TASK OBJECTIVE
From the data below, tally each line that has "computer" in it, then give that tally without comment.

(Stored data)
______________________________

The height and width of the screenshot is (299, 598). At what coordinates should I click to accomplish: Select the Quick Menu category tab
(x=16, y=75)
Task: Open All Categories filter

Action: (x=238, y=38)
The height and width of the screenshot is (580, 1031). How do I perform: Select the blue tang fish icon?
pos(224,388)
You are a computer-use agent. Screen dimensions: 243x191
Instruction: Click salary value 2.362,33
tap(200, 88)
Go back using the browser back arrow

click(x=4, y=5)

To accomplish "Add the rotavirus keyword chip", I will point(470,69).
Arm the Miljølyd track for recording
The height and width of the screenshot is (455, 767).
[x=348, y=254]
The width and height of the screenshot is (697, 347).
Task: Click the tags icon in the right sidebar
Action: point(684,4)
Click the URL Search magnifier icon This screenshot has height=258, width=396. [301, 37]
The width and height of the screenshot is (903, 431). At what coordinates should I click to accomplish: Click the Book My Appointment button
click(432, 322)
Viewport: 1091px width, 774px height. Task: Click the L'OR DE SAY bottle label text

______________________________

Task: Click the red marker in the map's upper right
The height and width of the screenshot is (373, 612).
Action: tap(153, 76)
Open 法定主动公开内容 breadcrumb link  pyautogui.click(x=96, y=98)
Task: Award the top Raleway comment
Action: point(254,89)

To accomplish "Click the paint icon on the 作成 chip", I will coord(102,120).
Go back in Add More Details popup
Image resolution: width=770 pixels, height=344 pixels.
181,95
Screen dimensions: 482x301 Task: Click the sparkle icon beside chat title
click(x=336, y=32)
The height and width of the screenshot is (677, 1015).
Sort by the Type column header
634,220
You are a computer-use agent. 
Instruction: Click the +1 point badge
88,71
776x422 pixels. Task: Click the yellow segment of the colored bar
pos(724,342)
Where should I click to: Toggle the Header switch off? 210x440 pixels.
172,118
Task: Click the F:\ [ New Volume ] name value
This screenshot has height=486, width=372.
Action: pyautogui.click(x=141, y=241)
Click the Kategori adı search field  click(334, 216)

______________________________

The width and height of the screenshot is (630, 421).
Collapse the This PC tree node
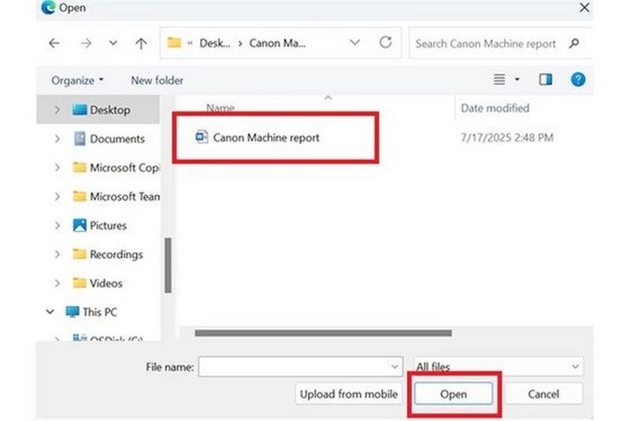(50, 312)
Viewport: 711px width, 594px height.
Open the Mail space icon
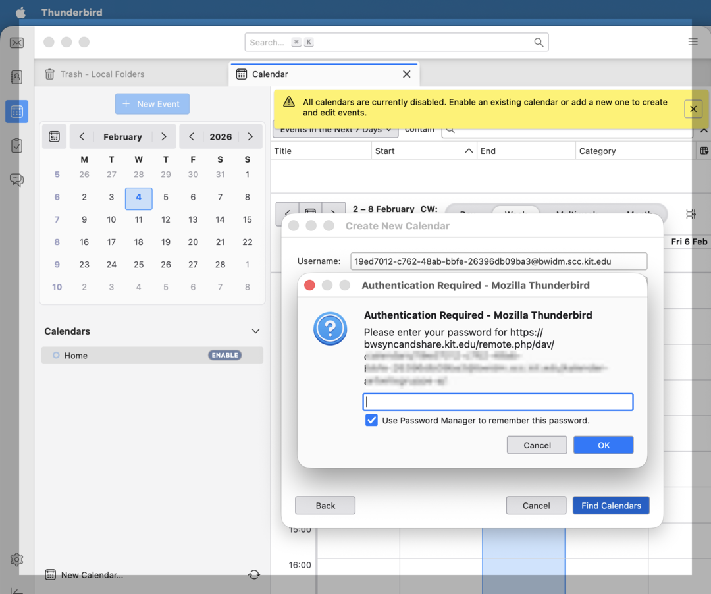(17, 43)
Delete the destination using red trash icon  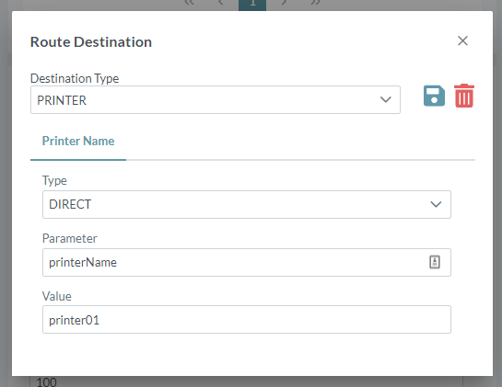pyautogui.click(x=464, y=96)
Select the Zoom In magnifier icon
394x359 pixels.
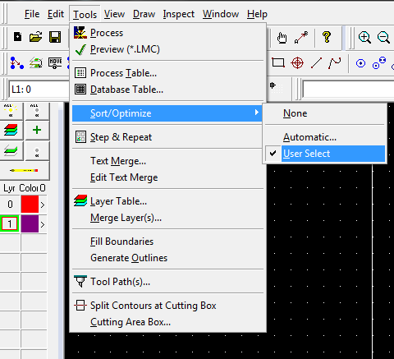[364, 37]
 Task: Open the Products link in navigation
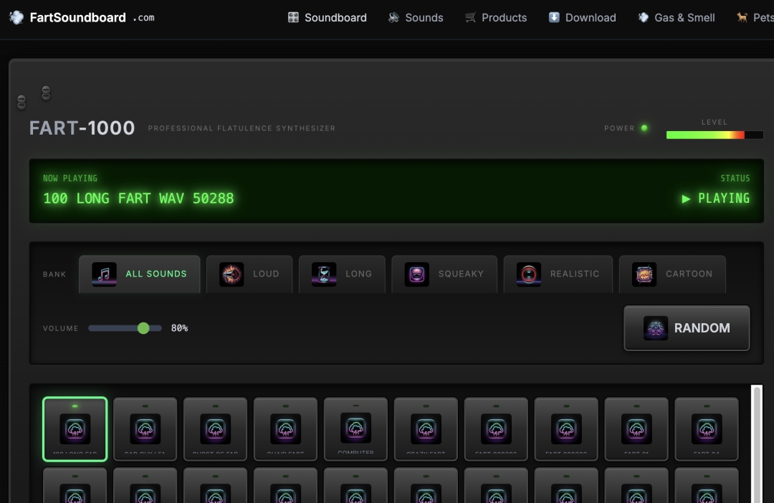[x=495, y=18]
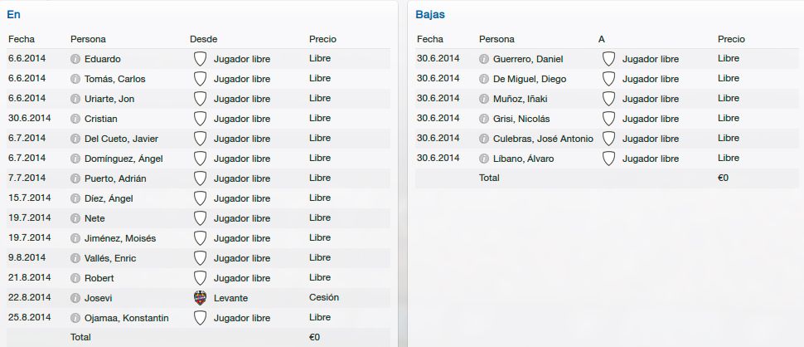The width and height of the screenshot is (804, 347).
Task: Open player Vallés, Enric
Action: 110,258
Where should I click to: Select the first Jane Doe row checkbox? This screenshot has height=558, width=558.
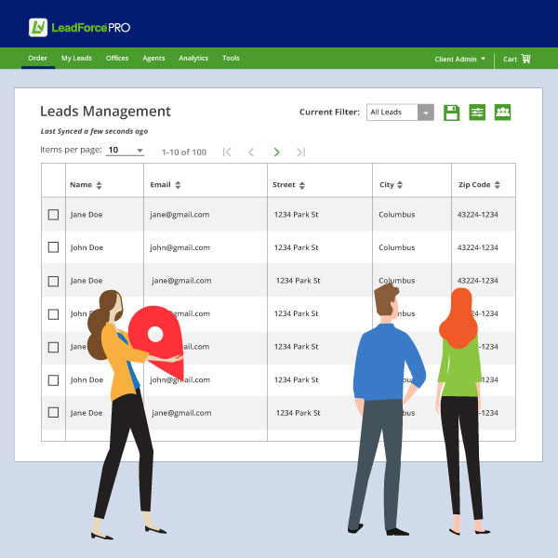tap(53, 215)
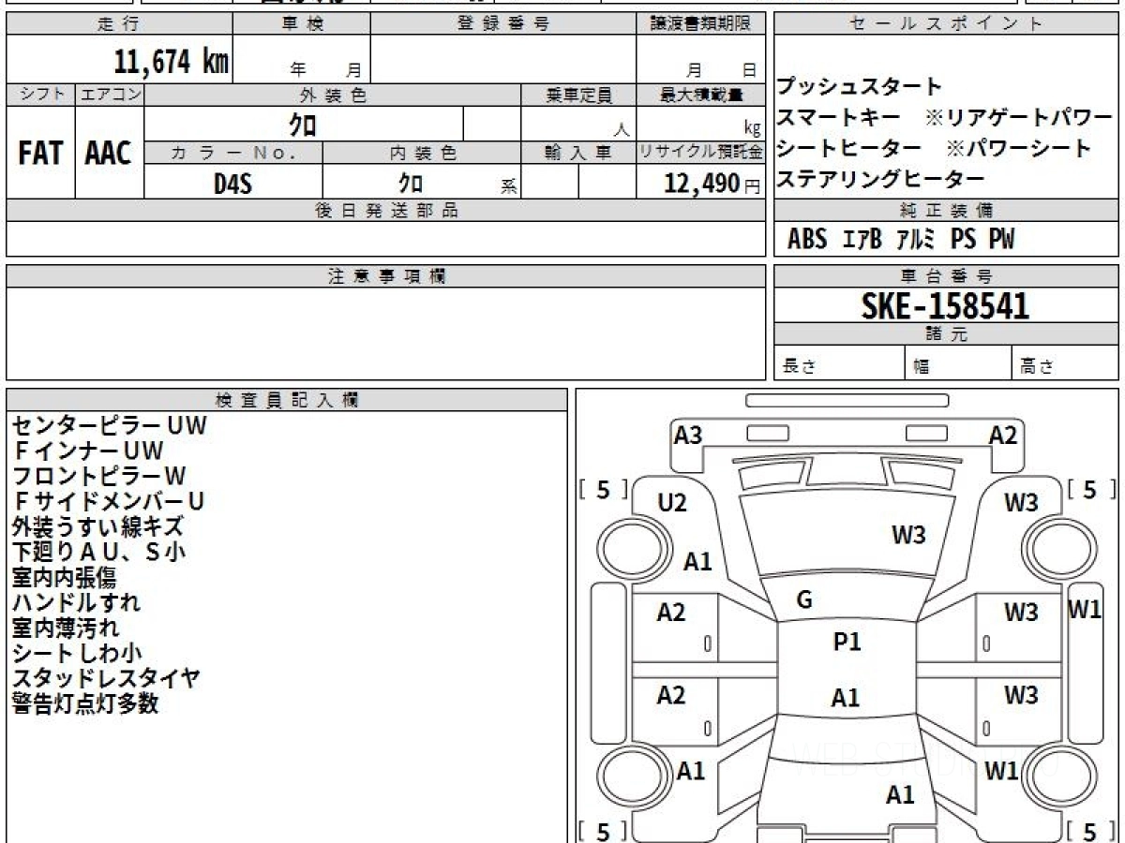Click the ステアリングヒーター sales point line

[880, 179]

______________________________

RESPONSE
2